* [What to work on]:
**a)** Please decide whether each statement below agrees with the passage on escheat, answering yes or no and quoting the deciding words of the passage. (i) A bank generally closes an account after three to five years without hearing from the owner. (ii) Texas holds less than $3 billion in unclaimed property. (iii) Jewelry taken from forgotten safe deposit boxes is usually kept by the state rather than sold.
**b)** Carry the passage on escheat forward, starting right after its last sentence.

* [Selected passage]:
== == ==

Unless you are an attorney or work in a bank, you’ve likely never heard of escheat.  It works like this:  say you have a couple of dollars in a bank account that you forget about.  You move a couple of times, change your telephone number, stop using an old email address, etc.  The bank that maintains the account makes a good faith effort to get in touch with you, but can’t.  After a certain period of time without hearing from you, generally three to five years (statutes vary by jurisdiction), the bank closes your account and sends a check to the state, along with your last known contact information.  The state, in turn, becomes the trustee, holding your property for you until you show up to claim it.

Nearly all forms of durable property are subject to escheat, but the most common asset turned over is cash in the form of utility deposit refunds, uncashed stock dividend checks and so forth.  The Great State of Texas (where I work), holds more than $3 billion in unclaimed property and maintains a searchable database online.  A brief search on the day that I wrote this article showed that most of the amounts held by the state were less than $100.  Tangible personal property, such as jewelry or other valuables pulled out of forgotten safe deposit boxes, is typically sold at auction after a further waiting period.

Escheat prevents trustees from unjustly taking property by “losing contact” with beneficiaries and also gives them the opportunity to clear their books of dead assets (banks usually use the term “dormant”).  Dormant bank accounts are an especially tempting target for unscrupulous bank employees, since the owner is unlikely to detect misappropriation of forgotten funds.

== == ==

* [Given data]:

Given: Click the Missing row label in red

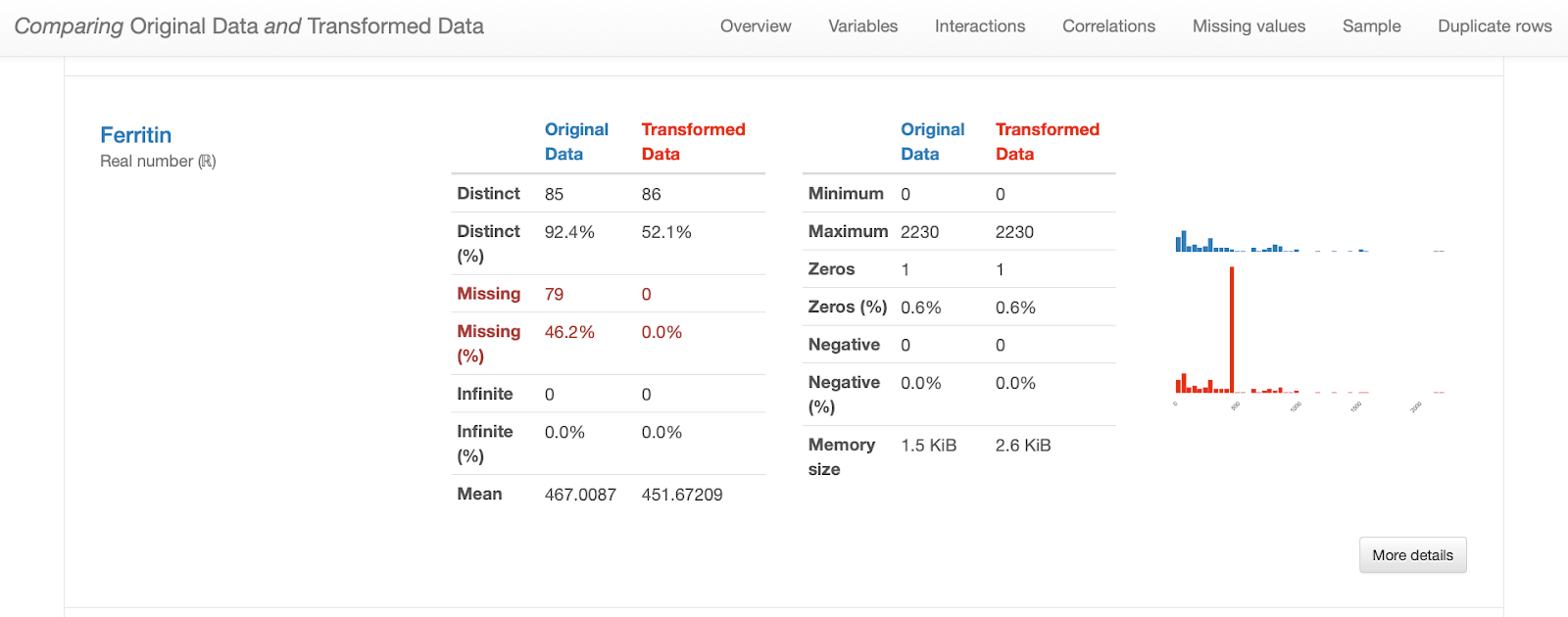Looking at the screenshot, I should [488, 294].
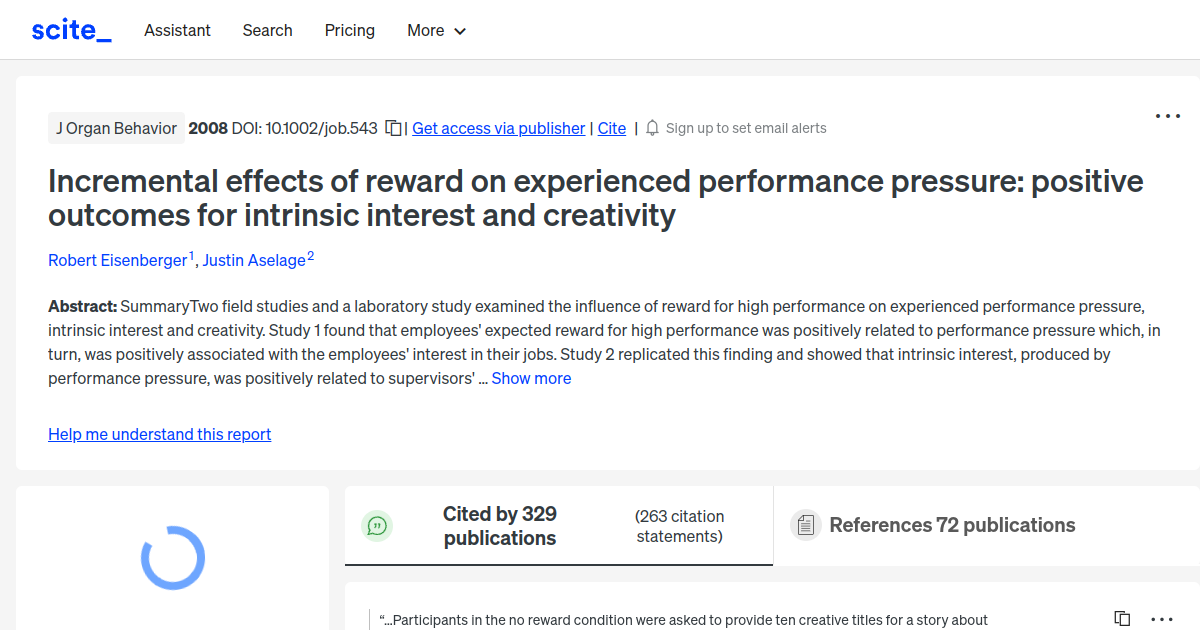
Task: Expand the More navigation menu
Action: tap(436, 30)
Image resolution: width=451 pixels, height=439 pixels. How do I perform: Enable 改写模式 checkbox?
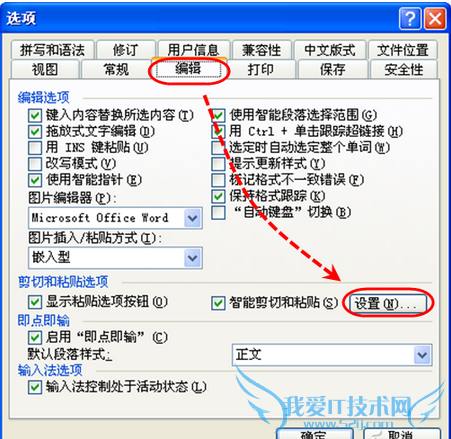(35, 164)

== == ==

* [Answers to the tasks]:
**a)**
(i) Yes: "After a certain period of time without hearing from you, generally three to five years (statutes vary by jurisdiction), the bank closes your account"
(ii) No: "holds more than $3 billion in unclaimed property"
(iii) No: "is typically sold at auction after a further waiting period"

**b)**
Bitcoin trading platforms, wallet providers and others that hold funds on behalf of customers are, legally speaking, trustees.  Trustees have a fiduciary, and in many cases a contractual or statutory duty, to safeguard the assets of a principle in the best way that they can.  If a principle cannot be contacted and has left no instructions, the absence of a procedure to disclaim assets in trust would place a trustee in the unenviable position of having to keep up with a valuable asset forever.  What if the principle died but left an heir who comes looking for his inheritance many years later?  What if the trustee ceases operation, retires or goes bankrupt?

As the number of people keeping substantial amounts of savings in bitcoin grows over time, so too will the amount of bitcoins held by third party services that are subject to escheat.  How can you prevent the state from taking charge of your secret bitcoin hoard?  The best solution is to keep up with it yourself, on your own computer or in cold storage in the mattress. Bitcoin addresses are protected by encryption that is, for all practical purposes, unbreakable.  This means that bitcoins in cold storage cannot be stolen, seized, frozen or otherwise molested in any currently conceivable way.  Of course, this also means that you also assume all liability for your losses due to fire, flood, a “tragic boating accident,” or your own bad memory.

If you must entrust your riches to a wallet service or keep them in a safe deposit box, make sure that you update your contact information as necessary.  In the case of a safe deposit box, keep up with your box rent payments each year.  Many people own safe deposit boxes that they hardly ever visit, so the bank is unlikely to close a box that is current for the sole reason that you haven’t opened it in a while (your lease agreement should outline the conditions under which the bank will close your box).  Some banks allow safe deposit box lessees to prepay box rent for many years in advance (think Credit Suisse, not Wells Fargo), guaranteeing the safety of your bitcoins for an extended period of time.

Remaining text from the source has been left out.